▶ _文書抜粋_
# # #

長州は蛤御門の変(はまぐりごもんのへん)で会津藩に負けたせいで『朝敵』とされている。

長州はきっと会津をにくんでいたから、やらなくてもいい戊辰戦争なんか起こして、会津を徹底的に叩いたに違いない、という発想ではないかなと。

まあ正確なところは分かりませんが、ここを掘り下げても仕方がないので次へ進みます。

うらみのもとは埋葬禁止令

長州への遺恨の根拠とされているのが、戊辰戦争後の埋葬禁止令

戊辰戦争で会津が降伏したのが旧暦9月22日。


写真引用:ウィキペディア

この時、新政府軍が会津藩士の遺体に触れることを許さなかった。
翌年2月まで、野ざらしのまま埋葬されなかったというのです。

冬は雪深い会津ですから、遺族も冬の間雪の下に放置されるのを、ただ見ているしかなかった。
しかも、埋葬しようとするものには、処罰が下された。
酷い話です。

会津若松市内には、新政府軍の死者が眠る西軍墓地があります。
会津は敵の戦死者もきちんと弔(とむら)った。
なのに埋葬すらさせない、憎き敵!となるのは当然です。
半年も放置されたとなれば、身内の心中は「察するにあまりあり」ですよね。

会津若松市の最近までの見解としても、遺体が埋葬されたのは、戊辰戦争後の翌年2月とされてきました。

# # #

▶ _課題 1_
記録のうち、「のぞみ (411, 768)」を含む行から記録の最終行までを、1行を1つの文字列とするJSONのリストに書き換えなさい。両端の行を含め、空行は除くこと。

# # #

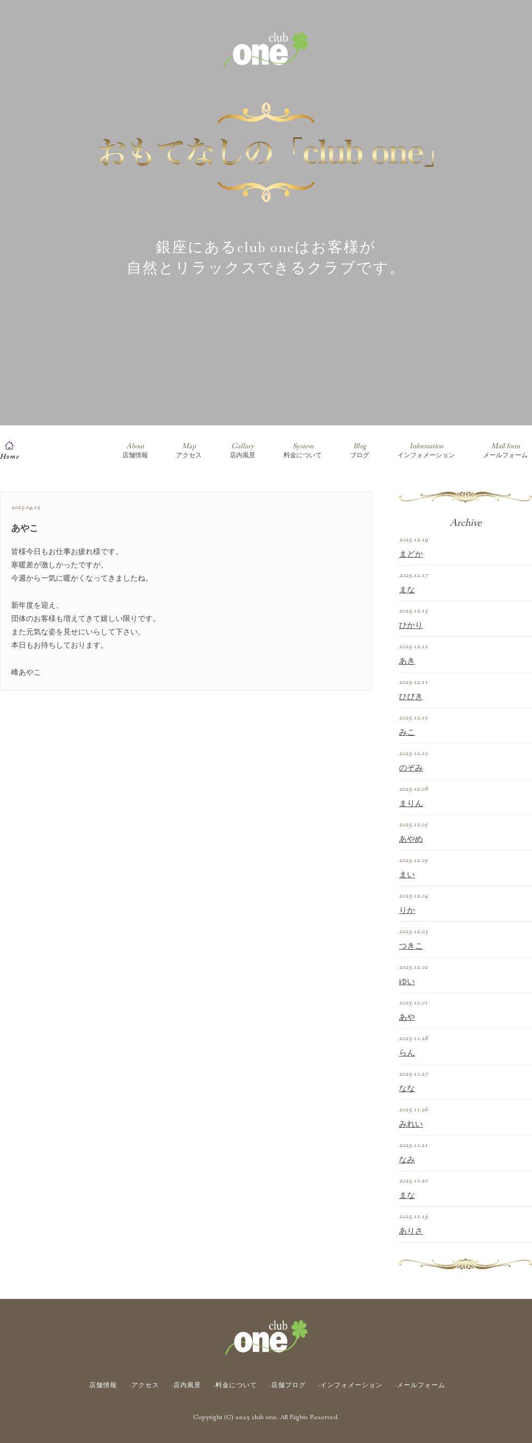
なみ (407, 1160)
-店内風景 (186, 1385)
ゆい (407, 982)
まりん (411, 804)
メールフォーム (505, 450)
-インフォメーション (350, 1385)
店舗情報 (135, 450)
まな (407, 590)
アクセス (189, 450)
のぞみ (411, 768)
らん (407, 1053)
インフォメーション (426, 450)
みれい (411, 1124)
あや (407, 1017)
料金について (303, 450)
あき (407, 661)
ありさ (411, 1231)
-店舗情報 (102, 1385)
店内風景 (242, 450)
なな (407, 1089)
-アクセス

# # #

▶ _課題 2_
文書抜粋によると、戊辰戦争で会津が降伏したのは旧暦の何月何日か。

▶ _正解 1_
[
  "のぞみ (411, 768)",
  "らん (407, 1053)",
  "インフォメーション (426, 450)",
  "みれい (411, 1124)",
  "あや (407, 1017)",
  "料金について (303, 450)",
  "あき (407, 661)",
  "ありさ (411, 1231)",
  "-店舗情報 (102, 1385)",
  "店内風景 (242, 450)",
  "なな (407, 1089)",
  "-アクセス"
]

▶ _正解 2_
旧暦9月22日。